Au moins 538 millions de dollars, et l'on compte encore!

Au moins 538 millions de dollars, et l'on compte encore!

C'est le montant des fonds que des sociétés d'État et des organismes du gouvernement du Québec ont encore coincés dans la crise du papier commercial non bancaire (PCAA).

La ministre des Finances, Monique Jérôme-Forget, a divulgué mercredi un premier sommaire des dégâts infligés par le papier commercial dans les finances du gouvernement du Québec, huit mois après l'éclatement de cette crise sans précédent dans le milieu financier canadien.

La ministre répondait ainsi aux questions de députés de l'opposition mis au courant par la divulgation par les médias, il y a quelques jours, du fait que l'Agence métropolitaine de transport (AMT) de Montréal avait 44,5 millions en liquidités bloquées dans le PCAA non bancaire.

Cette mise au jour chez l'AMT pourrait n'être que l'un des mauvais constats comptables parmi tant d'autres liés au PCAA dans le secteur public québécois, au cours des prochaines semaines.

Ces constats sont attendus au fur et à mesure que les organismes publics publieront leurs états financiers annuels, pour leur exercice terminé le 31 mars dernier.

Dans le secteur privé, cette comptabilisation a déjà eu lieu, puisque leurs exercices financiers se terminent le 31 décembre.

Et chez le principal gendarme comptable du gouvernement au Québec, le vérificateur général, on confirme être aux aguets à l'égard des PCAA non bancaire.

«C'est un élément que nous examinons de près ces temps-ci lorsque nous révisons les états financiers que nous soumettent les sociétés d'État et les organismes publics», a indiqué Raymonde Côté-Tremblay, porte-parole du vérificateur général.

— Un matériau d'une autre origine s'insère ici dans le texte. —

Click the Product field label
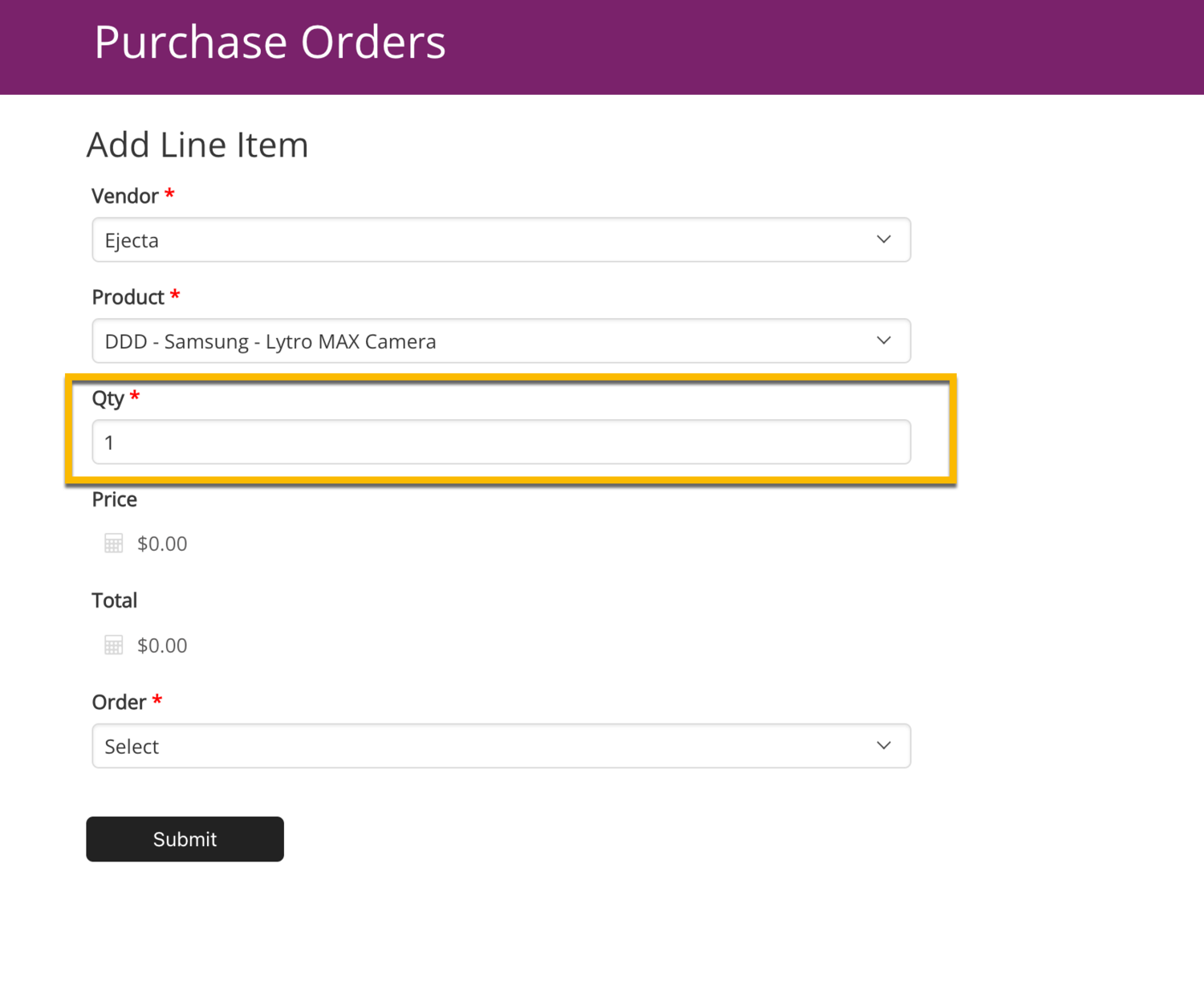The image size is (1204, 994). click(x=128, y=297)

Dans la liste divulguée mercredi par la ministre des Finances, on retrouve des montants de PCAA vicié qui avaient déjà été ébruités, comme les 137 millions de la SGF et les 140 millions de la Financière agricole.

Mais aussi, on découvre des montants plus étonnants comme les 75 millions en liquidités bloquées au Conseil de gestion des taxes scolaires de l'île de Montréal, ainsi que les 50 millions de l'Université McGill et les 20 millions pour la «Bibliothèque et Archives nationales».

On indiquait hier au cabinet de la ministre des Finances que la liste divulguée pourrait encore s'alourdir.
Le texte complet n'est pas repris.